## Fuente
==================================================

El cementerio más siniestro del mundo
La Vanguardia - septiembre de 2015
A lo largo de mi vida tuve
numerosas oportunidades de visitar Auschwitz, pero nunca lo hice. Mis cuatro
bisabuelos del lado paterno, algunos de sus hijos, sobrinos y primos
desaparecieron durante la Segunda Guerra Mundial sin dejar rastro. En 1945
llegó una carta de Polonia que aclaraba cómo unos fueron fusilados en su ciudad
natal, Lutzk, en la que vivían desde hace siglos. Los llamados
einsatzgruppenlos acribillaron tras obligarles a cavar su propia tumba.
Algunos lograron escaparse y se
unieron a quinientos hombres que desafiaron a los nazis y se enfrentaron a
ellos con piedras, puñales y machetes, hasta ser fulminados por la artillería
alemana. Los últimos judíos que resistieron en Lutzk fueron concentrados en la
emblemática sinagoga de madera de la ciudad y quemados vivos en el verano de
1942.

==================================================

## Entradas proporcionadas
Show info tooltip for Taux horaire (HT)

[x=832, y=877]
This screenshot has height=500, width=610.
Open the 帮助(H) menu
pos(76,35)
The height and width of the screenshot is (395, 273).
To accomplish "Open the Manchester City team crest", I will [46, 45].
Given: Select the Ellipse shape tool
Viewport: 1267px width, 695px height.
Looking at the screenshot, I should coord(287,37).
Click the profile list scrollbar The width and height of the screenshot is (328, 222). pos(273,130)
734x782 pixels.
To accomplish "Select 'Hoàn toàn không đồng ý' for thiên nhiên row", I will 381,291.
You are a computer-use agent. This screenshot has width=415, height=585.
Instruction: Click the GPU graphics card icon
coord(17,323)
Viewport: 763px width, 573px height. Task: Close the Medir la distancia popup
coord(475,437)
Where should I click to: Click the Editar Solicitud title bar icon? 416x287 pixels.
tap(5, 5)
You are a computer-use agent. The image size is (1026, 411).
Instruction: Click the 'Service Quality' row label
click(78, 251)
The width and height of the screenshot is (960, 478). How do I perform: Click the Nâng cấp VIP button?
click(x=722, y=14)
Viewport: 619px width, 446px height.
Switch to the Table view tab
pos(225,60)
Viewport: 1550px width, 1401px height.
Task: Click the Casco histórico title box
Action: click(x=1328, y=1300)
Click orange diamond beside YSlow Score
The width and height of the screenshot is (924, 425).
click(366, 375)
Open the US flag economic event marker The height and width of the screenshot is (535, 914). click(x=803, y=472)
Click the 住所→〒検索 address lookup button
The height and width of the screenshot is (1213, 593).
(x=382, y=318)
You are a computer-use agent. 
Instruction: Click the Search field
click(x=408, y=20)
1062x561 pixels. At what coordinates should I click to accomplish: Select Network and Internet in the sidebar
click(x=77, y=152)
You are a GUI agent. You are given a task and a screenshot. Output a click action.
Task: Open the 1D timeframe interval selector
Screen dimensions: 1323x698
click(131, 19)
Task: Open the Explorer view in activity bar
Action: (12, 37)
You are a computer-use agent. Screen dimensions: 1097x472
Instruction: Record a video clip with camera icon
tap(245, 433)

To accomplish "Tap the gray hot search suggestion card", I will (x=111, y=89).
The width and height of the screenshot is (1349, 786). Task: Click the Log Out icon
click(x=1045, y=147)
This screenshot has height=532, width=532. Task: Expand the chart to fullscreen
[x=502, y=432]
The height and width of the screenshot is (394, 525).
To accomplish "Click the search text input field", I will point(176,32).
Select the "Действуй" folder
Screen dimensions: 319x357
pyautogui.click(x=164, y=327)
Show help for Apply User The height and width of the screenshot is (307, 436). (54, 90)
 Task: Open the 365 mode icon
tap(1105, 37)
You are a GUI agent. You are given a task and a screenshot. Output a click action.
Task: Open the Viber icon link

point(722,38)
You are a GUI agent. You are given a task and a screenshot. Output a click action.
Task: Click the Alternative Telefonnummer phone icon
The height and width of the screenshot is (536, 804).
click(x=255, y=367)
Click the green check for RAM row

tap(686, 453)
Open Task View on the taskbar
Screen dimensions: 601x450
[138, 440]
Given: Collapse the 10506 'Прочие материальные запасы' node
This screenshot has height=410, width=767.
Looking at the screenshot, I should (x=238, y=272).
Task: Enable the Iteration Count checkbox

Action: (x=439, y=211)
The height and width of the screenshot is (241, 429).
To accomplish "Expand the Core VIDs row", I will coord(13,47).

==================================================

## Completa lo siguiente
a - Según el artículo sobre Auschwitz y Lutzk, ¿dónde fueron concentrados los últimos judíos que resistieron en Lutzk?
b - Retoma el artículo sobre Auschwitz y Lutzk a partir de su última oración y continúalo.

## Resultados
a - En la emblemática sinagoga de madera de la ciudad.

b -
Mi abuelo nunca quiso contar la
historia a sus nietos por temor a "contaminarnos", por temor a que
nos convirtiésemos en seres cínicos deprimidos. "Tenéis que crecer
limpios, creer en el hombre", me dijo cuando le presioné para que me
hablara del agujero negro de nuestro pasado familiar. Sólo ahora, décadas más
tarde, llegué al cementerio más grande de la historia de la humanidad. Al lugar
en el que casi un millón y medio de seres humanos -judíos, homosexuales,
testigos de Jehová y discapacitados físicos- fueron asesinados entre marzo del
1942 y noviembre del 1944 por las balas, los golpes o las cámaras de gas en las
que se inyectaba Ziklon-B en el lugar en que estaban convencidos de que se iban
a duchar. Cuando los reclusos entendían lo que ocurría, se subían por las
paredes. Los guardias nazis esperaban que se hiciese el silencio y, sólo media
hora más tarde, evacuaban los cuerpos sin vida, que incineraban en los
crematorios y lanzaban en una piscina en el campo, que debe de ser el lugar con
más cenizas humanas concentradas en el suelo. Casi un millón de personas.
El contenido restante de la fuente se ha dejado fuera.